Marking 70 years since Zatopek’s unsurpassed Olympic treble | FEATURE

Determining the greatest Olympian of all time is a subjective question, not simply a matter of mathematics.

When set against US swimmer Michael Phelps’ collection of 23 golds, and Paavo Nurmi and Carl Lewis’ track and field collections of nine apiece, Emil Zatopek’s four do not quite stack up.

But, then, the hattrick the great Czech soldier achieved at the Helsinki Olympics in 1952 was unprecedented. Seventy years on, it remains unmatched in the annals of distance running.

Winner of the 10,000m gold at the London Olympics in 1948, Zatopek successfully defended that title in the Finnish capital, then won the 5000m, before announcing that he would be contesting the marathon on the final day of competition, 27 July.

It would be the first 26.2-mile race of his hugely eventful life.

# # # # # # #

▶ _Exercise set_
**1)** According to the feature on Zatopek's Olympic treble, what race did Zatopek win at the London Olympics in 1948?
**2)** Continue the feature on Zatopek's Olympic treble from its last sentence.

# # # # # # #

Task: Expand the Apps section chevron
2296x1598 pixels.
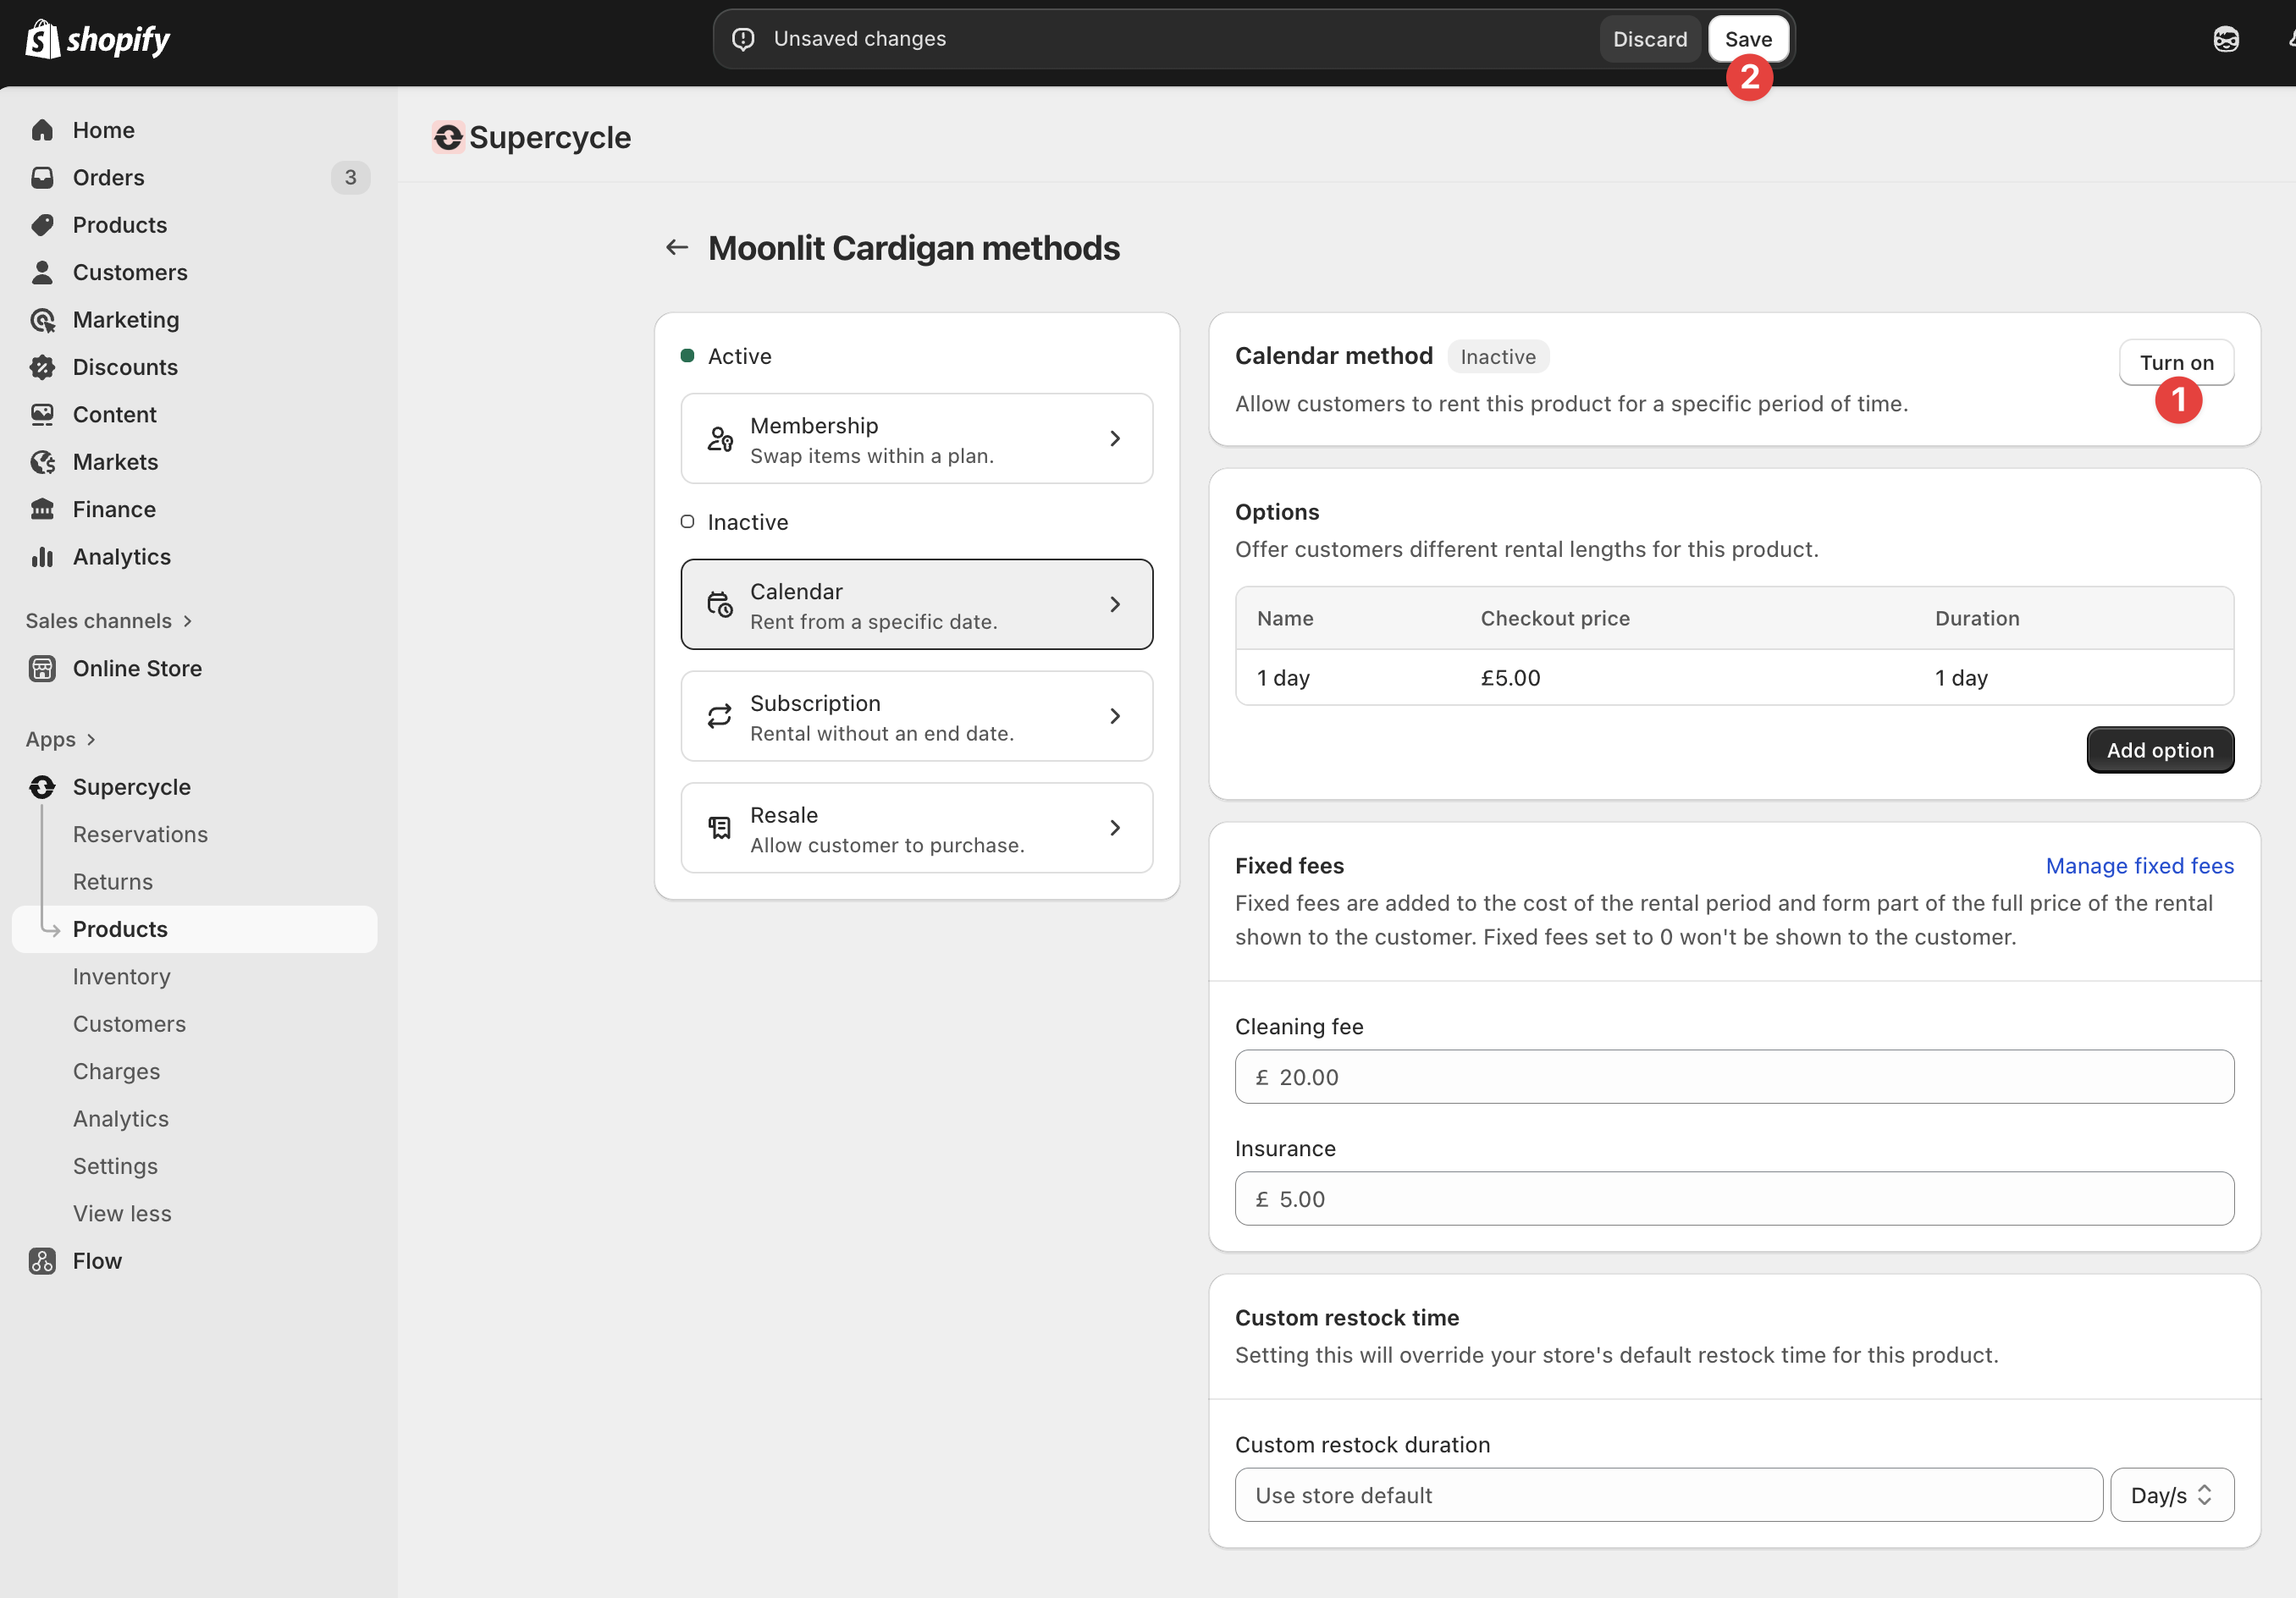Action: (91, 739)
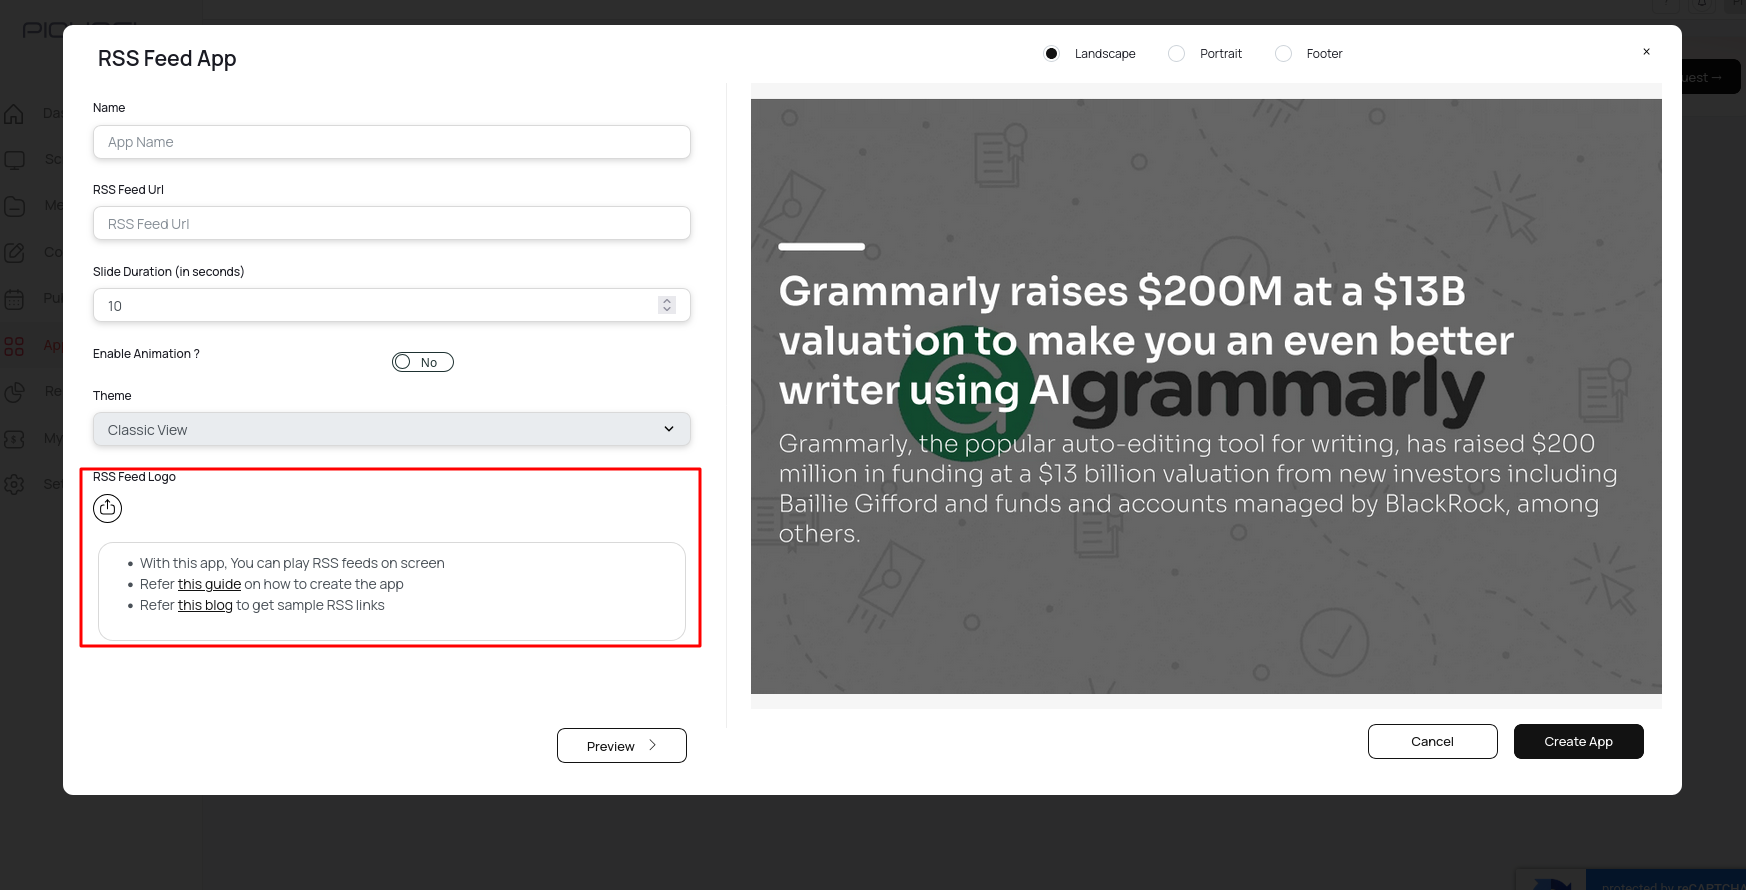Select the Footer layout radio button
Image resolution: width=1746 pixels, height=890 pixels.
pyautogui.click(x=1283, y=54)
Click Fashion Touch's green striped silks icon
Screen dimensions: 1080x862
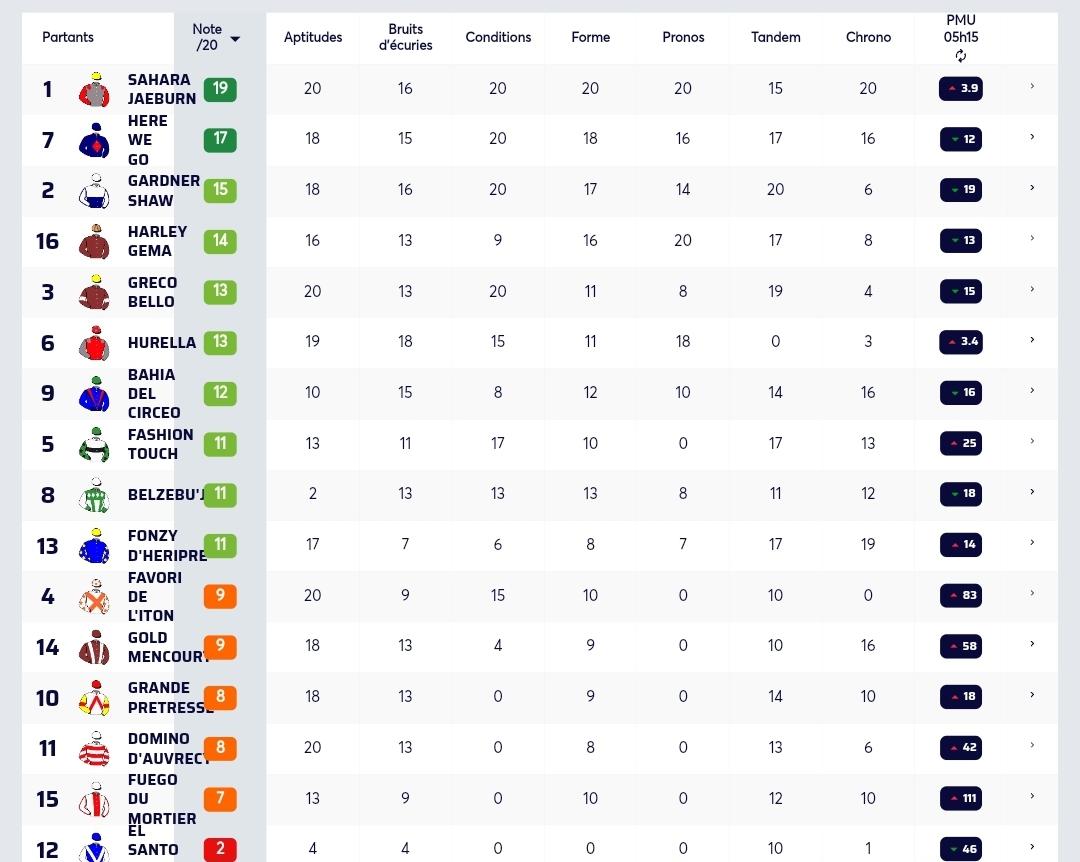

# # # # # # #

▶ _Expected results_
**1)** The 10,000m.

**2)**
It was described as a last-minute decision but in fact the initial suggestion that he should run the marathon as well as the 5000m and 10,000m in the Finnish capital had come from one of his army bosses the previous year.

As Zatopek recalled: “A lot of people were saying, ‘So, Emil, it’s going to be two gold medals in Helsinki, not just one like in London, right?’ Lieutenant-Colonel Sabl had a more interesting idea: ‘You know, the nicest solution would be to enter all three long distance events, and win them all.

“‘What’s a marathon for you, since you’re running 30km a day anyway?’”

Emil Zatopek

Emil Zatopek (© Getty Images)

As Pat Butcher pointed out in his brilliant 2016 biography, Quicksilver: The mercurial Emil Zatopek, 12 months before the Games Zatopek chose to test his endurance by running two 20,000m track races in the space of two weeks.

In the first, he knocked over a minute off Viljo Heino’s world record with 61:15.8, also improving the Finn’s one hour record en route with 19,558m.

“I wasn’t even out of breath afterwards,” Zatopek reflected. “A world record was never so easy. I’d discovered that races above 10km were easier for me than those under.”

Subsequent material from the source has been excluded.